> **Exercise prompt**:
"Image resolution: width=700" appears in one line of the listing below; retype that line and every later line exactly, stopping at the end, and nothing else.

> **Records**:
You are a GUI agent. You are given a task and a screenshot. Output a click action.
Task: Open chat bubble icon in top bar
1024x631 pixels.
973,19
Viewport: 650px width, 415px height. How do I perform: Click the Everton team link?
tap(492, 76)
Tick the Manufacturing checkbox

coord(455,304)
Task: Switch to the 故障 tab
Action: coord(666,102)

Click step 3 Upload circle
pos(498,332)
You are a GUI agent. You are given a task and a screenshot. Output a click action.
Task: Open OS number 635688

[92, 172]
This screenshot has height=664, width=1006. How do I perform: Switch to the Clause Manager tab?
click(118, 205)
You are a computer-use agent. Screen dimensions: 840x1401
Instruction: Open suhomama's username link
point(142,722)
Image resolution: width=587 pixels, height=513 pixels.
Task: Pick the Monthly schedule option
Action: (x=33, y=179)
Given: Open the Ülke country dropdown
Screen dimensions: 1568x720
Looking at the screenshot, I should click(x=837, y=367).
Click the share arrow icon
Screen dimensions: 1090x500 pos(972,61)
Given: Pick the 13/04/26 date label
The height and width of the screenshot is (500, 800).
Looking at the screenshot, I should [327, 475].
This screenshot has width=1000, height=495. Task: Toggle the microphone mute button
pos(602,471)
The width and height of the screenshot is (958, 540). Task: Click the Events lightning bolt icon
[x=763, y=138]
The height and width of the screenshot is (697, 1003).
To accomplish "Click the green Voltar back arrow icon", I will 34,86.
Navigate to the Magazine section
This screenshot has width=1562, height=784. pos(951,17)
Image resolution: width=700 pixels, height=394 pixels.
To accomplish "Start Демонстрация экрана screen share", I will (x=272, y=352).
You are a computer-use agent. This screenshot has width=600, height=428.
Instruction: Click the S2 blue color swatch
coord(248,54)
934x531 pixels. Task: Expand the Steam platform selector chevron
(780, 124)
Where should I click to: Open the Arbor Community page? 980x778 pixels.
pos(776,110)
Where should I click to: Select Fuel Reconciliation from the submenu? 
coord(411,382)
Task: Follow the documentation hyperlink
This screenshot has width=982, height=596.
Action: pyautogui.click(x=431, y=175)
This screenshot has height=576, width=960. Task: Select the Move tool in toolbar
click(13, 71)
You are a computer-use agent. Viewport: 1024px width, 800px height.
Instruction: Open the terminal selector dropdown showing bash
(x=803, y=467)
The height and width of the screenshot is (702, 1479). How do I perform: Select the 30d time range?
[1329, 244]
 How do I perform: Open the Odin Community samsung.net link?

> **Exercise output**:
Image resolution: width=700 pixels, height=394 pixels.
To accomplish "Start Демонстрация экрана screen share", I will (x=272, y=352).
You are a computer-use agent. This screenshot has width=600, height=428.
Instruction: Click the S2 blue color swatch
coord(248,54)
934x531 pixels. Task: Expand the Steam platform selector chevron
(780, 124)
Where should I click to: Open the Arbor Community page? 980x778 pixels.
pos(776,110)
Where should I click to: Select Fuel Reconciliation from the submenu? 
coord(411,382)
Task: Follow the documentation hyperlink
This screenshot has width=982, height=596.
Action: pyautogui.click(x=431, y=175)
This screenshot has height=576, width=960. Task: Select the Move tool in toolbar
click(13, 71)
You are a computer-use agent. Viewport: 1024px width, 800px height.
Instruction: Open the terminal selector dropdown showing bash
(x=803, y=467)
The height and width of the screenshot is (702, 1479). How do I perform: Select the 30d time range?
[1329, 244]
 How do I perform: Open the Odin Community samsung.net link?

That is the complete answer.